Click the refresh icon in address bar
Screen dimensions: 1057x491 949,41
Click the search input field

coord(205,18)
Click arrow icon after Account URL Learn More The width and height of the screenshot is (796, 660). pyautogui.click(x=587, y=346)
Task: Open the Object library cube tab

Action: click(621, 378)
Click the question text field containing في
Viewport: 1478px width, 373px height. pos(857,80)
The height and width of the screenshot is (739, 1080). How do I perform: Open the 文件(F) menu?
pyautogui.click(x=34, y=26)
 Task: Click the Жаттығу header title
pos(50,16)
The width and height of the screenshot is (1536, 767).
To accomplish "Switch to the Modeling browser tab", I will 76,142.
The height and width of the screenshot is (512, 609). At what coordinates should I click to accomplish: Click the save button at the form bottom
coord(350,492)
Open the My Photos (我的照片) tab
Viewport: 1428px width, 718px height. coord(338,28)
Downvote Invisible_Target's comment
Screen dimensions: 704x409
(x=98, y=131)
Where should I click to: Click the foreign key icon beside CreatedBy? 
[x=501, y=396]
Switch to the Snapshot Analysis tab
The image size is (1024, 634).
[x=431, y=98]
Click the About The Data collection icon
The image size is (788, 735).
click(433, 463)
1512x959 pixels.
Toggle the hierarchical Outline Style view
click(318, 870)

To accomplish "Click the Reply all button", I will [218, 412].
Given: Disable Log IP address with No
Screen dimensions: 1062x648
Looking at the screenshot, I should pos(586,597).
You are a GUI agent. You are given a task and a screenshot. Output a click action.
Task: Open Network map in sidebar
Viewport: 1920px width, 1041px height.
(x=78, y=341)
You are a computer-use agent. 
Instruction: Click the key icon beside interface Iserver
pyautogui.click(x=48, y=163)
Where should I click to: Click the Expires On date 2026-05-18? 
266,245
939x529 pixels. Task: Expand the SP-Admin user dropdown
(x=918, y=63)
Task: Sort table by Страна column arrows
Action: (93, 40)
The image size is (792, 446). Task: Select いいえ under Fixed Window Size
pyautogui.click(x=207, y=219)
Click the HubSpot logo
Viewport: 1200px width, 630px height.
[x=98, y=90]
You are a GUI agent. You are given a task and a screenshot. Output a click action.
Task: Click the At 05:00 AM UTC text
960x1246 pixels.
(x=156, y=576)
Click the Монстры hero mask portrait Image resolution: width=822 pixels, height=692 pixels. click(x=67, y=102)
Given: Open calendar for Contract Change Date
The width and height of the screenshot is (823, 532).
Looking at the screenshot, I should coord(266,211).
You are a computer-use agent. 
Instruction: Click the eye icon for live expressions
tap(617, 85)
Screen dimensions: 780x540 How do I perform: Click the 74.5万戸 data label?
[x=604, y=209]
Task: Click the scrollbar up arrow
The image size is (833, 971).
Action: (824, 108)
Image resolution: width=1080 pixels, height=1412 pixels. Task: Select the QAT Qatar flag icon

(Activity) An exact reproduction of all the entries above is required.

(Output below)
Click the refresh icon in address bar
Screen dimensions: 1057x491 949,41
Click the search input field

coord(205,18)
Click arrow icon after Account URL Learn More The width and height of the screenshot is (796, 660). pyautogui.click(x=587, y=346)
Task: Open the Object library cube tab

Action: click(621, 378)
Click the question text field containing في
Viewport: 1478px width, 373px height. pos(857,80)
The height and width of the screenshot is (739, 1080). How do I perform: Open the 文件(F) menu?
pyautogui.click(x=34, y=26)
 Task: Click the Жаттығу header title
pos(50,16)
The width and height of the screenshot is (1536, 767).
To accomplish "Switch to the Modeling browser tab", I will 76,142.
The height and width of the screenshot is (512, 609). At what coordinates should I click to accomplish: Click the save button at the form bottom
coord(350,492)
Open the My Photos (我的照片) tab
Viewport: 1428px width, 718px height. coord(338,28)
Downvote Invisible_Target's comment
Screen dimensions: 704x409
(x=98, y=131)
Where should I click to: Click the foreign key icon beside CreatedBy? 
[x=501, y=396]
Switch to the Snapshot Analysis tab
The image size is (1024, 634).
[x=431, y=98]
Click the About The Data collection icon
The image size is (788, 735).
click(433, 463)
1512x959 pixels.
Toggle the hierarchical Outline Style view
click(318, 870)

To accomplish "Click the Reply all button", I will [218, 412].
Given: Disable Log IP address with No
Screen dimensions: 1062x648
Looking at the screenshot, I should pos(586,597).
You are a GUI agent. You are given a task and a screenshot. Output a click action.
Task: Open Network map in sidebar
Viewport: 1920px width, 1041px height.
(x=78, y=341)
You are a computer-use agent. 
Instruction: Click the key icon beside interface Iserver
pyautogui.click(x=48, y=163)
Where should I click to: Click the Expires On date 2026-05-18? 
266,245
939x529 pixels. Task: Expand the SP-Admin user dropdown
(x=918, y=63)
Task: Sort table by Страна column arrows
Action: (93, 40)
The image size is (792, 446). Task: Select いいえ under Fixed Window Size
pyautogui.click(x=207, y=219)
Click the HubSpot logo
Viewport: 1200px width, 630px height.
[x=98, y=90]
You are a GUI agent. You are given a task and a screenshot. Output a click action.
Task: Click the At 05:00 AM UTC text
960x1246 pixels.
(x=156, y=576)
Click the Монстры hero mask portrait Image resolution: width=822 pixels, height=692 pixels. click(x=67, y=102)
Given: Open calendar for Contract Change Date
The width and height of the screenshot is (823, 532).
Looking at the screenshot, I should coord(266,211).
You are a computer-use agent. 
Instruction: Click the eye icon for live expressions
tap(617, 85)
Screen dimensions: 780x540 How do I perform: Click the 74.5万戸 data label?
[x=604, y=209]
Task: Click the scrollbar up arrow
The image size is (833, 971).
Action: (824, 108)
Image resolution: width=1080 pixels, height=1412 pixels. Task: Select the QAT Qatar flag icon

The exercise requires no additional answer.